Tidak ada yang lebih kumau selain bahagiamu. Dan tidak ada yang benar kulakukan, selain ... mencintaimu.
°°°
Suara sepatu pantofel yang beradu dengan lantai terdengar nyaring seolah memecah hening. Jendra sudah siap dengan setelan jas kerjanya. Lelaki itu menunduk, membenarkan letak jam tangannya sebelum akhirnya mendongak dan mendapati presensi Ayra yang tengah duduk dengan menopang dagu.
Jendra lantas duduk di samping istrinya yang segera menatapnya dengan wajah lesu. Lelaki itu mengernyit. Tak biasanya Ayra menampilkan wajah seperti ini.
Hubungan kalian belum membaik, Jendra.
Jendra mengerjap setelah disadarkan oleh suara dalam kepalanya. Lelaki itu menghela napas.
"Ay ... aku ...."
"Jen, maaf ya," kata Ayra memotong ucapan Jendra dengan lesu. "Aku enggak bikin sarapan pagi ini," lanjutnya lagi.

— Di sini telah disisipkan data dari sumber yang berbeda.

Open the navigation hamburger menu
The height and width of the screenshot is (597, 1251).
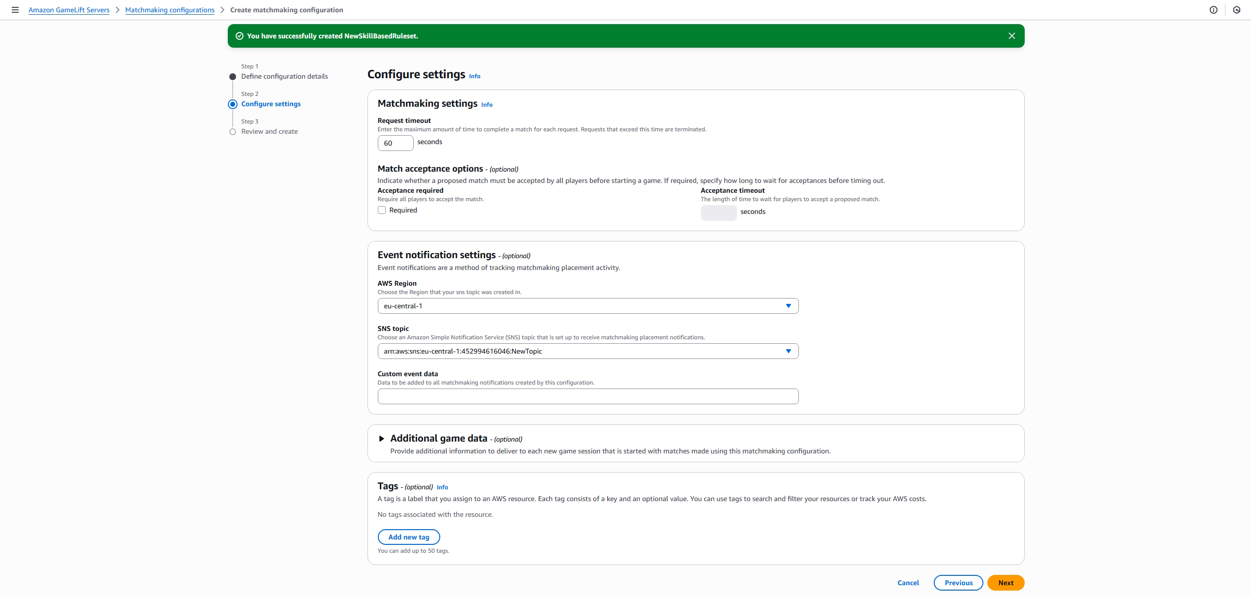15,10
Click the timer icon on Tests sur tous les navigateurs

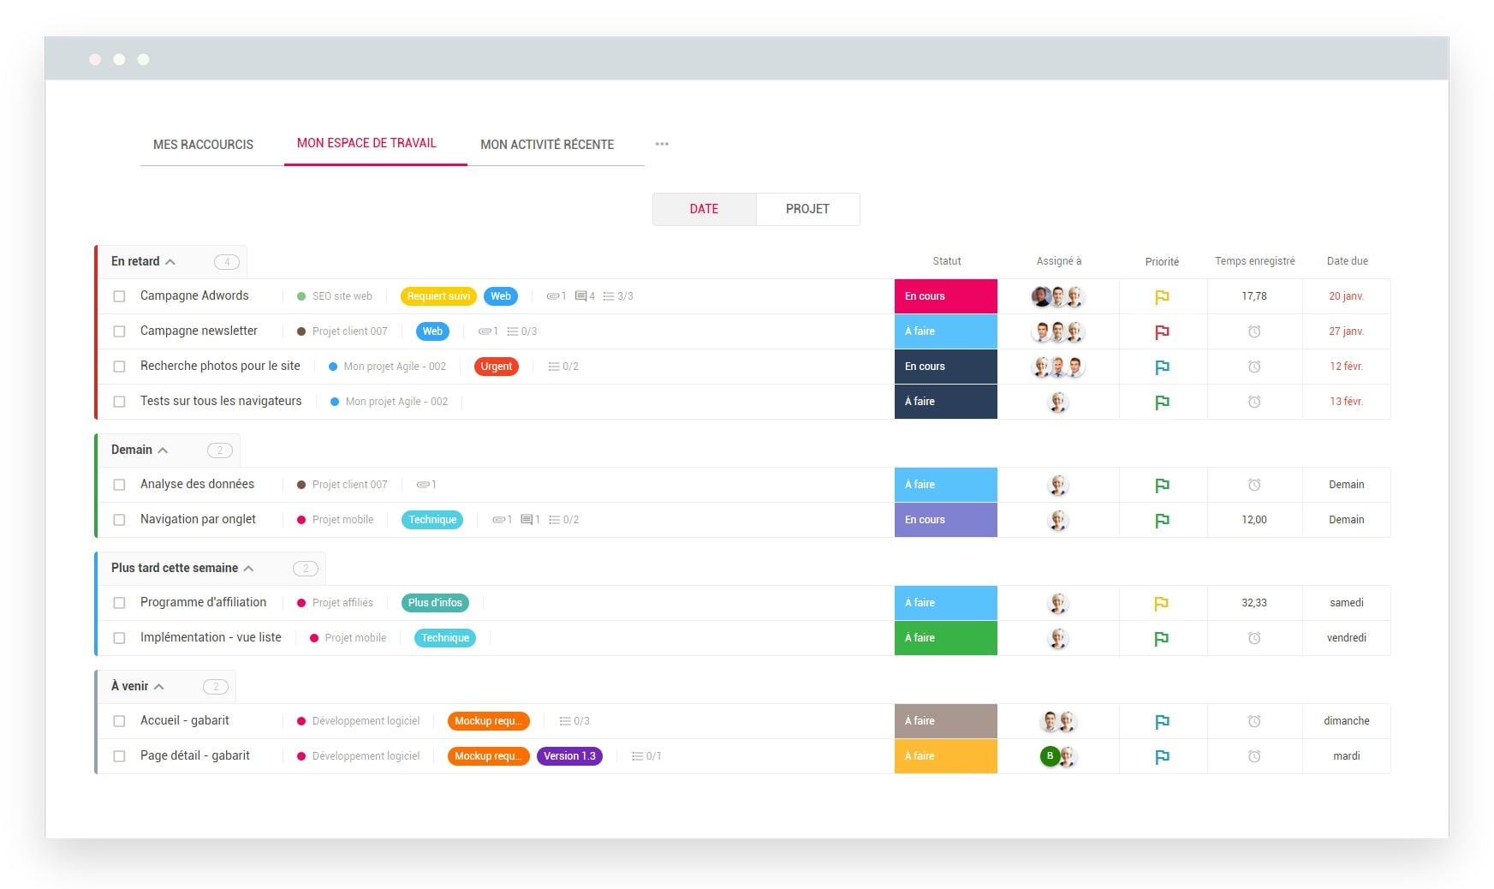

Detik berikutnya Jendra hanya mengerjap. Lelaki itu bahkan baru sadar bahwa meja makannya steril dari makanan. Ayra tidak terlihat seperti seseorang yang tengah marah padahal semalam perempuan itu sangat emosional. Padahal, Jendra sudah sangat siap jika Ayra meluapkan apa yang dirasakannya pagi ini. Jendra sudah sangat siap. Namun ternyata, Ayra bersikap jauh di luar ekspetasinya.
"Aku lagi enggak selera pegang alat dapur," aku Ayra. Wajah perempuan itu terlihat masam, bibirnya mengerucut. Demi apa pun, Jendra gemas sendiri melihatnya. Lelaki itu terkekeh renyah.
"Enggak apa-apa." Jendra berkata lembut. Tangannya terangkat untuk mengelus kepala istrinya. Entah kemana rasa cemburunya, nyatanya ia merasa baik-baik saja saat Ayra berada di sisinya.
Selama Ayra masih berada di dekatnya, masih berada dalam edarannya, ia tak akan membiarkan siapa pun mengambil perempuannya. Yoga sekali pun.
"Aku juga malas mandi." Ayra semakin mengerucutkan bibirnya. Peremuan itu merebahkan kepalanya di atas meja dengan tangan yang menjadi bantalan.
Entah hanya perasaannya saja atau memang benar, Ayra bersikap lebih manja dari biasanya. Namun meski begitu, Jendra tetap suka. Lalu, Jendra mengulurkan tangannya, menyingkirkan beberapa helaian rambut Ayra yang jatuh menutupi wajah ke belakang telinga. Cantik, batin Jendra. Tidak pernah bosan lelaki itu memandang wajah istrinya.
"Kamu bukannya mau ngajar?" tanya Jendra kemudian, ia memangku dagunya dengan tangan agar mudah memandangi wajah Ayra yang terlihat menggemaskan.
"Maka dari itu ... aku mager banget, Jen ...," rengek Ayra. Jendra kembali terkekeh.
"Yaudah jangan ngajar," balas Jendra santai yang kemudian mendapatkan pelototan kesal dari Ayra. Perempuan itu langsung menegakkan tubuhnya.
"Jendra ... kok kamu gitu?" Ayra merajuk.
Jendra mengangkat tangannya, menggaruk kepalanya yang tak gatal. Ia jadi bingung sendiri menghadapi Ayra yang moody seperti ini. Seingatnya, jadwal tamu bulanan istrinya bukan di tanggal-tanggal sekarang. Lalu, apa yang membuat Ayra terlihat uring-uringan seperti ini?
Kendati begitu, Jendra tetap tersenyum ketika kembali menatap Ayra. Lelaki berhidung mancung itu lantas bertanya, "Gitu gimana, sayang?"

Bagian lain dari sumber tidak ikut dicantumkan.